Advance Refunding Bonds and The LOCAL Infrastructure Act
When interest rates decrease, issuers often seek to refinance their outstanding debt. In some cases, previously-issued debt has call protections that prevent the debt from being paid off immediately until such call protections expire. Advance Refunding Bonds allow states, local governments, and other eligible issuers to refinance their existing debt at the lowest possible costs when market conditions favor refinancing. Under this structure, the proceeds of the Advance Refunding Bonds are used to purchase certain types of United States Treasury Securities that are deposited into a restricted escrow account until the prior bonds’ call protections expire and the previously-issued debt is redeemed.
Prior to 2017, Advance Refunding Bonds were allowed to be issued on a tax-exempt basis under the Internal Revenue Code and saved states, local governments, and other eligible issuers billions of dollars in financing costs. The LOCAL Infrastructure Act is a two-page piece of legislation that reinstates the ability of states, local governments, and other eligible issuers to issue Advanced Refunding Bonds on a tax-exempt basis.
United States Senators Roger Wicker, R-(MS), Debbie Stabenow, D-(MI), Shelley Moore Capito, R-(WV), Michael Bennet, D-(CO), John Barrasso, R-(WY), Bob Menendez, D-(NJ), Jerry Moran, R-(KS), and Tom Carper, D-(DE) introduced the LOCAL Infrastructure Act (Senate Bill 4129) on Wednesday, July 1, 2020. To read the full text of the bill, click here.
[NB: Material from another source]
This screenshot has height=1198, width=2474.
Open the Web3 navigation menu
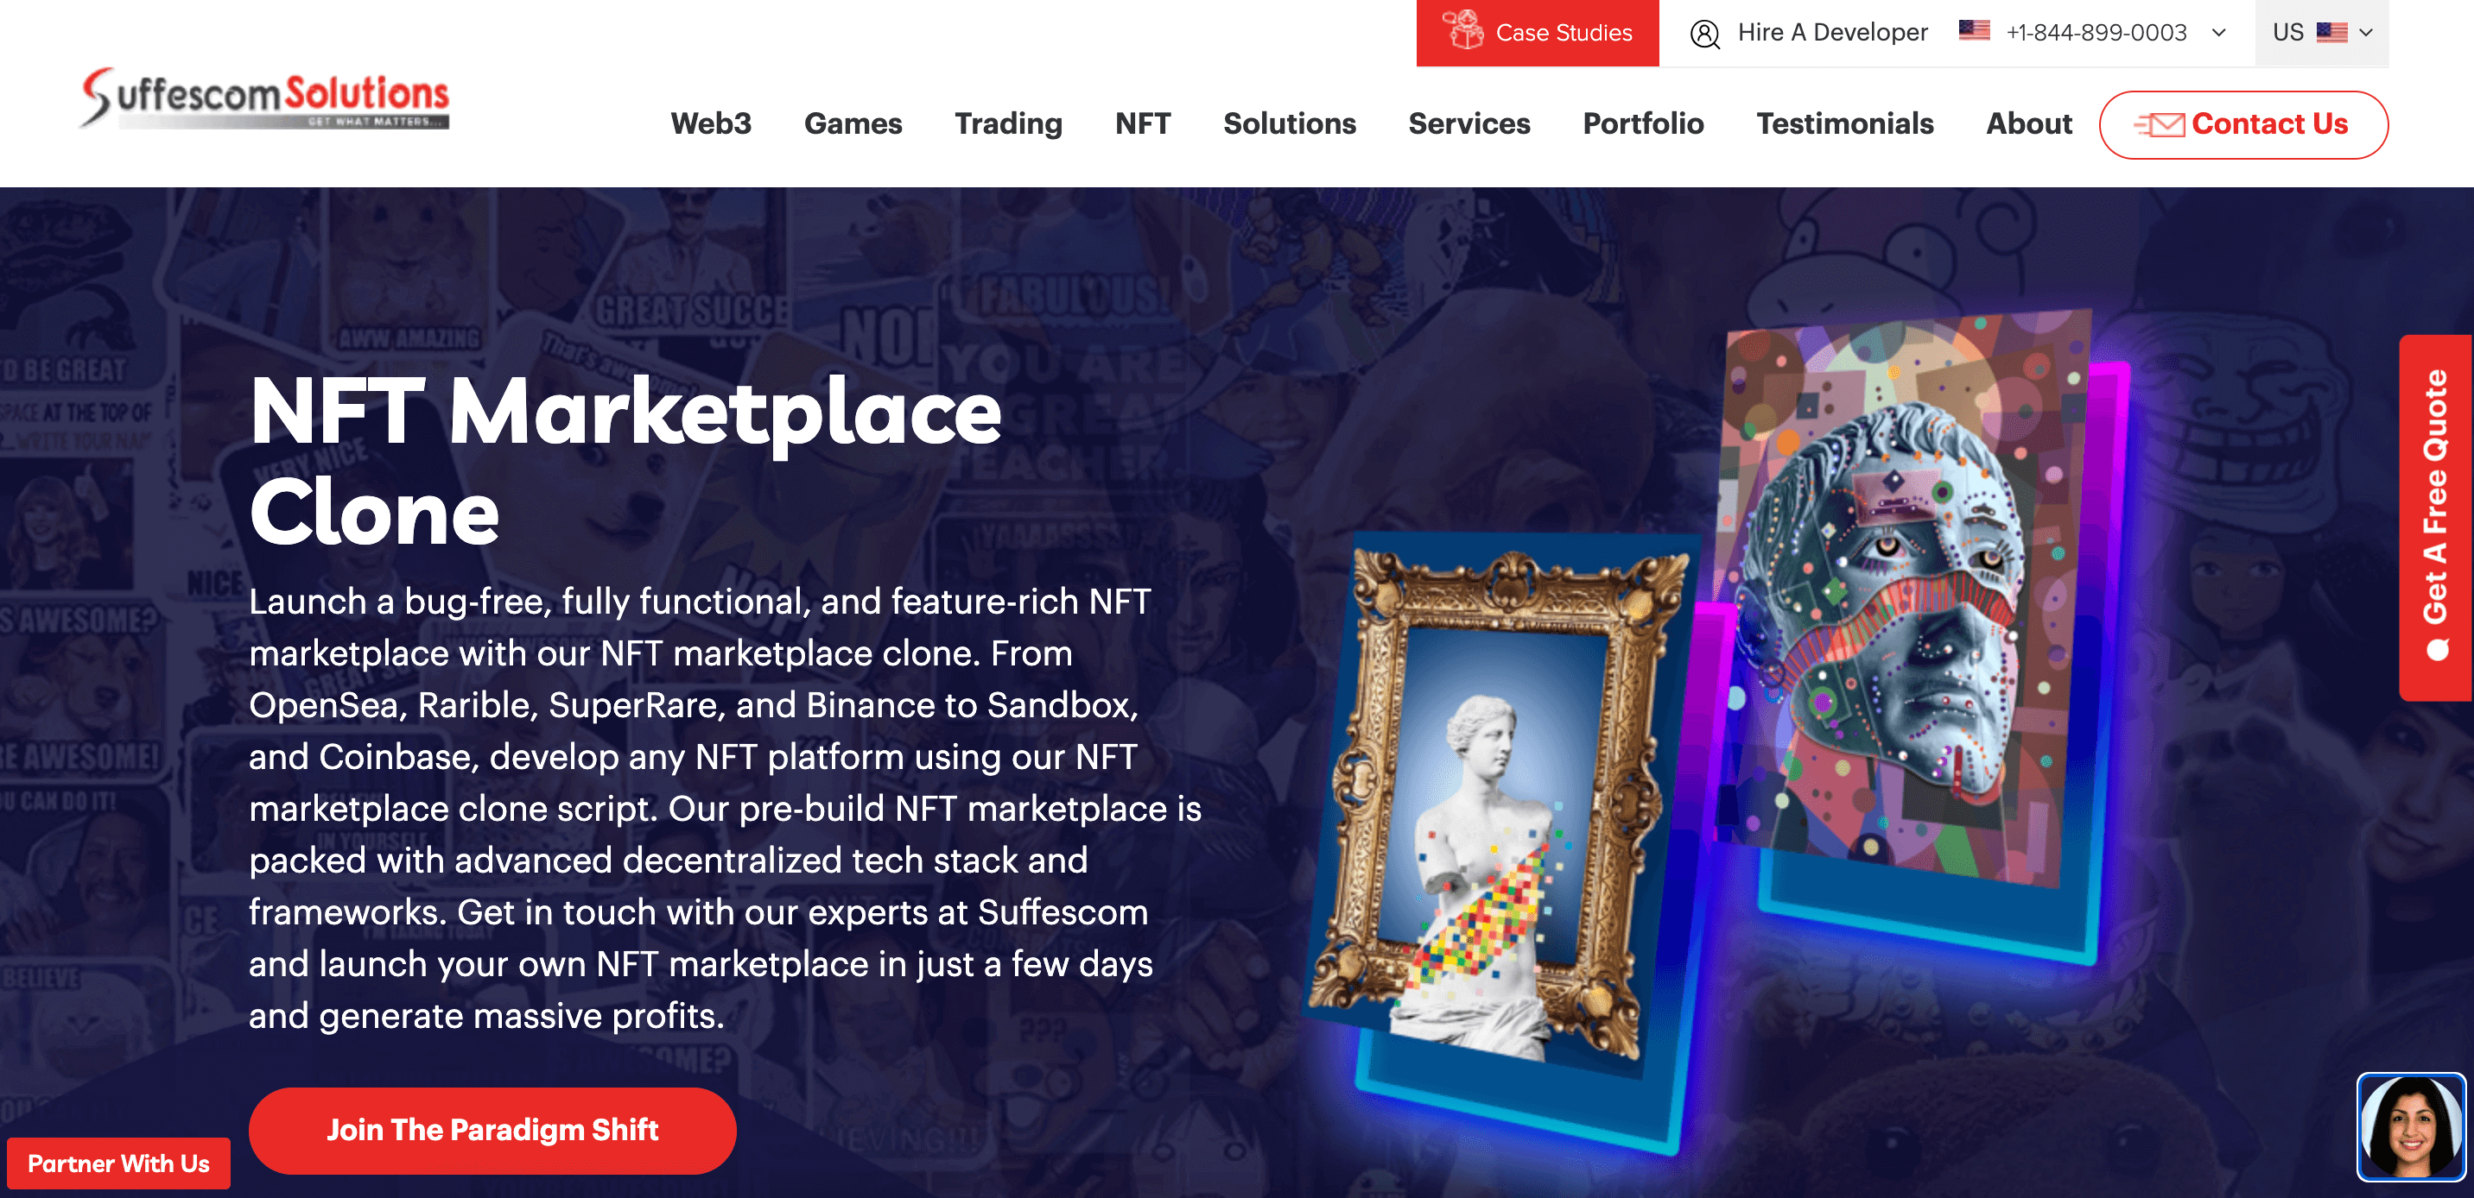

The LOCAL Infrastructure Act has received support from several national organizations, including The National League of Cities, United States Conference of Mayors, National Association of Counties, National Conference of State Legislatures, American Hospital Association, American Public Power Association, American Society of Civil Engineers, American Public Works Association, National School Boards Association, Government Finance Officers Association, the National Association of Bond Lawyers, the Securities Industry and Financial Markets Association (SIFMA), and the National Association of Towns and Townships.
American Infrastructure Bonds and the AIBs Act
On Wednesday, July 8, 2020, United States Senators Roger Wicker R-(MS) and Michael Bennet D-(CO) introduced the AIBs Act (Senate Bill 4203). The AIBs Act proposes the creation of a new class of “direct-pay” taxable municipal bonds known as American Infrastructure Bonds. To read the full text of the AIBs Act, click here.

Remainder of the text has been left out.